残念ながら、第一次世界大戦後、日本の演奏家にとって状況は変わり始めました。1924年の移民法により日本からの移民が完全に禁止される直前の1922年2月、シカゴ駐在の桑島領事は内田外務大臣に次のように報告しました。

浪花節琵琶法師、落語家など、日本の特殊で専門的な芸能人は、興行で利益を得ることはできない。しかし、アメリカ人が経営する劇場では、日本の雑技団が時々公演しているのを目にすることができるが、その演技は西洋人の演技に比べると、むしろ劣っている。
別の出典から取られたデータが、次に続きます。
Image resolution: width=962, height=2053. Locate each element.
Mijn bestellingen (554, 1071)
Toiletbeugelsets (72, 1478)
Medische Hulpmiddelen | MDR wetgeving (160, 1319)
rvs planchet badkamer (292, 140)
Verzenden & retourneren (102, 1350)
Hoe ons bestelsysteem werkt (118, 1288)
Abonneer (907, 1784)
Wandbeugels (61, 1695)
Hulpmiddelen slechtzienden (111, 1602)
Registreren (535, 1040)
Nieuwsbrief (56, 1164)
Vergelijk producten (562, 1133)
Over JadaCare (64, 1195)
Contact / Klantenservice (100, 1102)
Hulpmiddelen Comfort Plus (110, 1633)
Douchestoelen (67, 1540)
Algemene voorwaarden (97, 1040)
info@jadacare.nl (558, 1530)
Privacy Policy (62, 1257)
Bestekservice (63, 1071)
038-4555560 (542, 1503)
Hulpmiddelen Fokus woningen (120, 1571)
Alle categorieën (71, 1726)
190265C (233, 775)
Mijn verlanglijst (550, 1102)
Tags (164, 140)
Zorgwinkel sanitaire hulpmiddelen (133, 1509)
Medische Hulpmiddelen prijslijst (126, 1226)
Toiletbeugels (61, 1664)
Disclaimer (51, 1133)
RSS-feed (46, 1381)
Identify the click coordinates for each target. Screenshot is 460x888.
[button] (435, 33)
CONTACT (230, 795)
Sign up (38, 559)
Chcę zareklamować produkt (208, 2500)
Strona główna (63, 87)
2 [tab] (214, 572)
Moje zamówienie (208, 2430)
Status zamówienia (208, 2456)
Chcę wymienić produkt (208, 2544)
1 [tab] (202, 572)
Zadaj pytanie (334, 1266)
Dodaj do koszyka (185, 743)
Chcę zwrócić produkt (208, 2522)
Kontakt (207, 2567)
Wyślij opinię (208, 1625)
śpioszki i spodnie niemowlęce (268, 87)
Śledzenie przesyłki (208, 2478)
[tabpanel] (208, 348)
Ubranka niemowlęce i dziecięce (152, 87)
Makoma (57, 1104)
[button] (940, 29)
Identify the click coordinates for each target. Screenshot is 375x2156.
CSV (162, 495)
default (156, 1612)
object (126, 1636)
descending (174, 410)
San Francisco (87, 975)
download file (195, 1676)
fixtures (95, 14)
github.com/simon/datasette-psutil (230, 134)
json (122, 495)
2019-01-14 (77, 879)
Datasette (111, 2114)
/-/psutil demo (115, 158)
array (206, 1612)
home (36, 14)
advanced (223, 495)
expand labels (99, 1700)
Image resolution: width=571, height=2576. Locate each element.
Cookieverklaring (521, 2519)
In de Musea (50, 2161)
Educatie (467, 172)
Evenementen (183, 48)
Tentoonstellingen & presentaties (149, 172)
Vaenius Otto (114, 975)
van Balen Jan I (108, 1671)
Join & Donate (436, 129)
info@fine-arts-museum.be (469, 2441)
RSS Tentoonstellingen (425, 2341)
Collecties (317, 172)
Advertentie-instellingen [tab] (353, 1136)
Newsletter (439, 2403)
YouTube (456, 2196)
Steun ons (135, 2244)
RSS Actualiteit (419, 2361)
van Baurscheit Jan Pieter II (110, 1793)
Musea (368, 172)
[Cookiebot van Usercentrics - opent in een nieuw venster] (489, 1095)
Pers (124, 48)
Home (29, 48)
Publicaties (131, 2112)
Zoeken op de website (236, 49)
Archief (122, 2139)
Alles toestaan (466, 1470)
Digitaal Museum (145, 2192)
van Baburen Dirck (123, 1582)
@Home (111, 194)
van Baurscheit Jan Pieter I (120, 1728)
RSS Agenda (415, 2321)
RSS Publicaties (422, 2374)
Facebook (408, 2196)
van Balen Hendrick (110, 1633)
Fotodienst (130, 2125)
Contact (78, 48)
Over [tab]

したがって、芸能人をアメリカに呼び寄せ、シカゴの日本領事館管轄内の各都市を巡業させることは、好ましいことではない。」 1

日本からの移民が終わった後も、ロサンゼルスの大橋領事は東京の幣原外務大臣に、日本の最近の不況のために多くの芸能人が米国にやって来ていること、リクルーターが貧しい日本人移民をターゲットにしていること、芸能人は概して下層階級であること、女性芸能人の中には西海岸の独身男性を誘惑して金を騙し取っている者もいると訴えた。2

シカゴ・トリビューン、 1933年1月15日。

芸能人が米国に入国するために日本政府から許可を得るのが大変困難だったため、シカゴの日本人芸能人の数は第一次世界大戦の終結前に比べて明らかに減少した。1900年にはシカゴの日本人人口の3.8%、1910年には5.1%、1920年には3.8%を芸能人が占めていた。1930年には、金子金蔵と佐藤一家に加えて、小判嘉一、フランシス・コホラなど7人の芸能人しか記載されていなかった。3 1940年の国勢調査では、佐藤一家と林芳太郎など6人の芸能人が記録されている。この時点で、彼らはシカゴの日本人人口のそれぞれ1.3%と1.6%を占めるに過ぎなかった。

シカゴに留まり暮らすことを選んだ日本人パフォーマーたちの生活はどのように変わりましたか?また、さらに演奏する機会はありましたか?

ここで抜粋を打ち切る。